**EXERCISE DETAILS**
Lines with the word "agent" in them are the ones to copy from the records.

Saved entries

>>>>>

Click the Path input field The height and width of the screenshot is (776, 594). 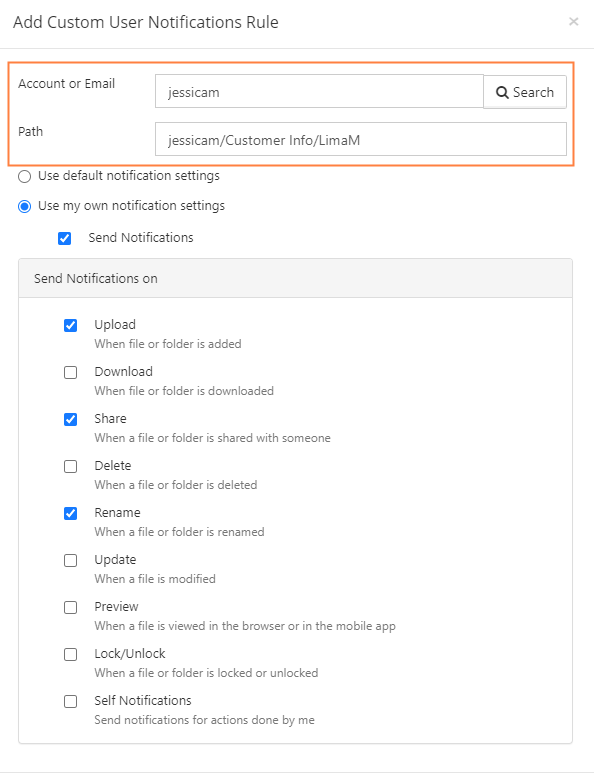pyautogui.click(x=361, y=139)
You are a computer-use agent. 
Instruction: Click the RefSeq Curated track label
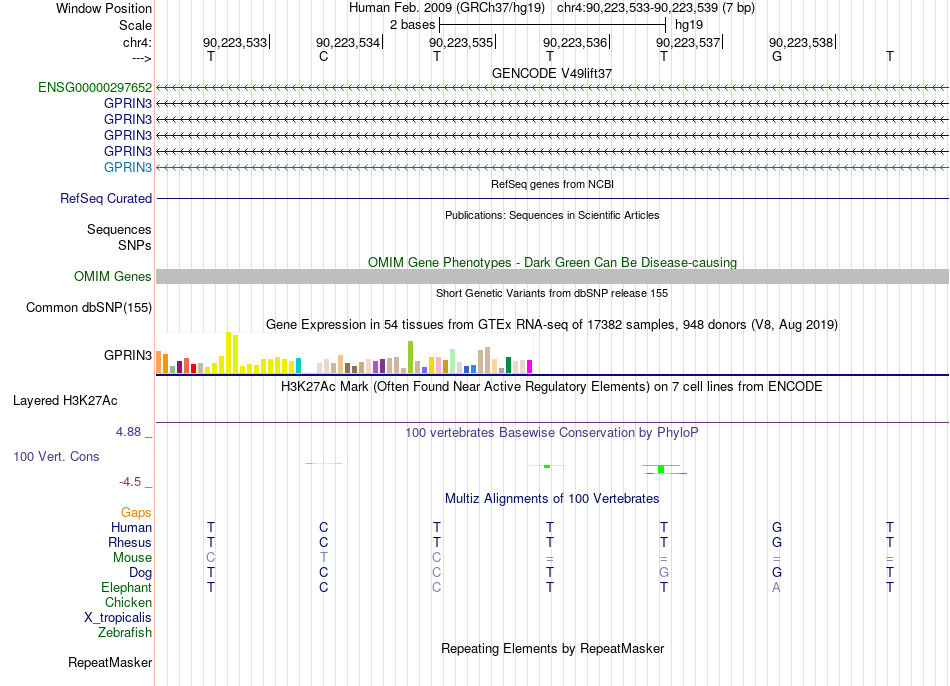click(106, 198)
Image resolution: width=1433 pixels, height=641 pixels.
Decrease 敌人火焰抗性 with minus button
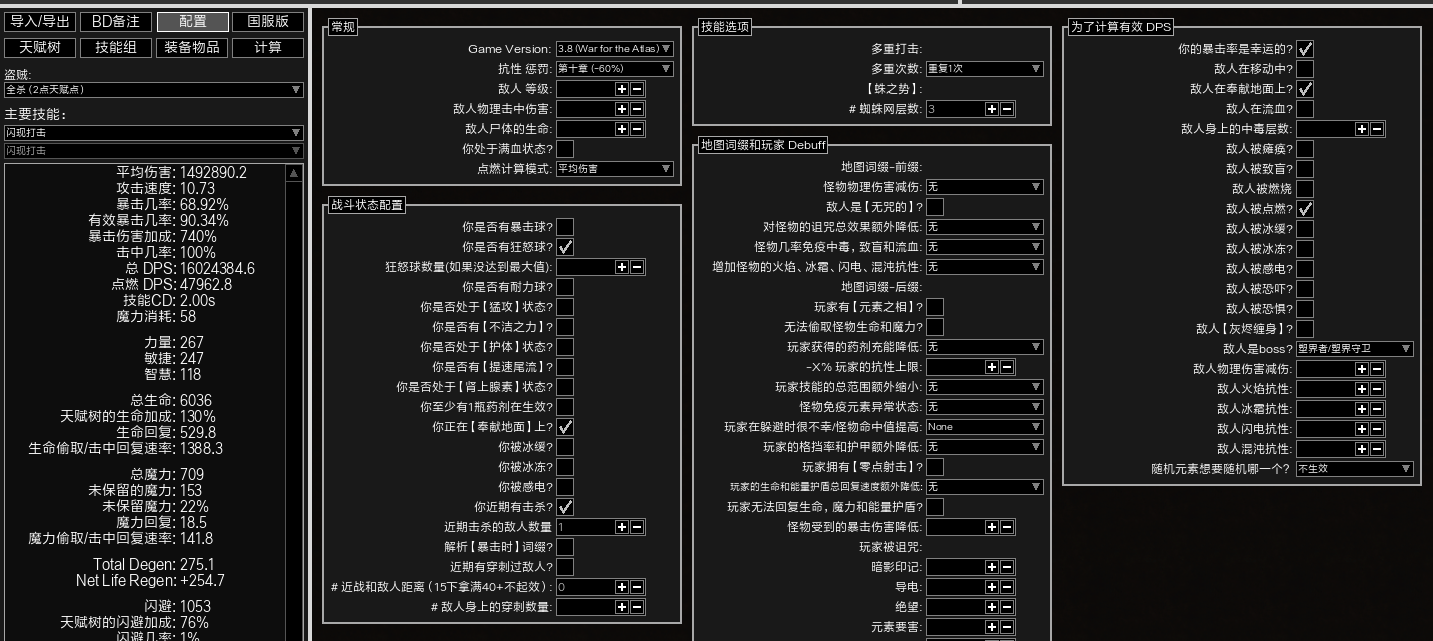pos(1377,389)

<<<<<
>>>>>

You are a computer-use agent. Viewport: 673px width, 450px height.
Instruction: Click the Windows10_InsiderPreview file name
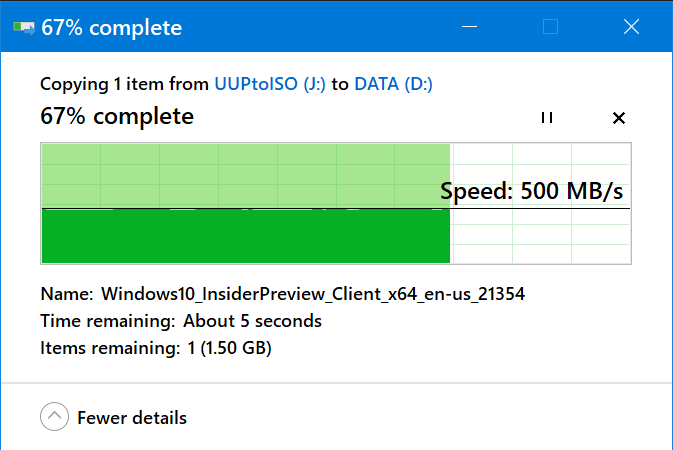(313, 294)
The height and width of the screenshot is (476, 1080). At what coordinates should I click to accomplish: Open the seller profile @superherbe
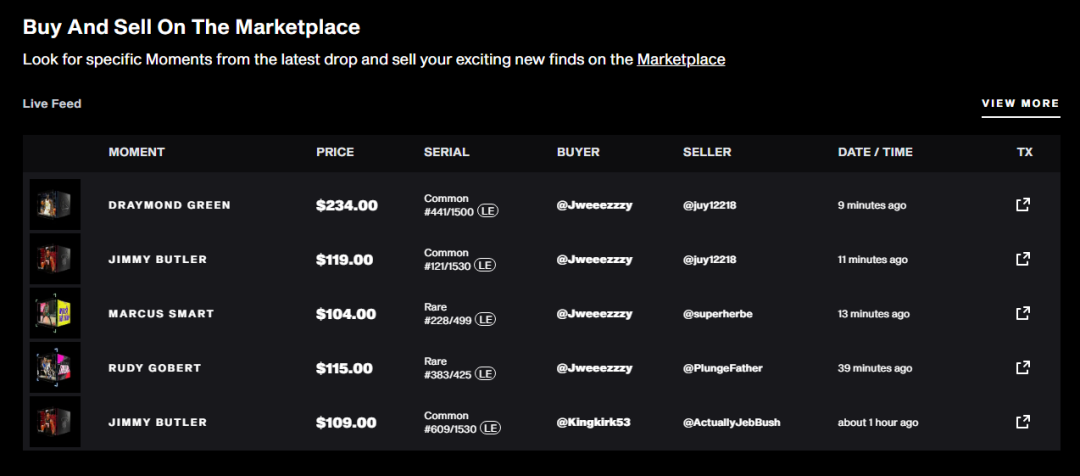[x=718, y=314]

<<<<<

**RESPONSE AREA**
You are a computer-use agent. 
You are a computer-use agent. Viewport: 673px width, 450px height.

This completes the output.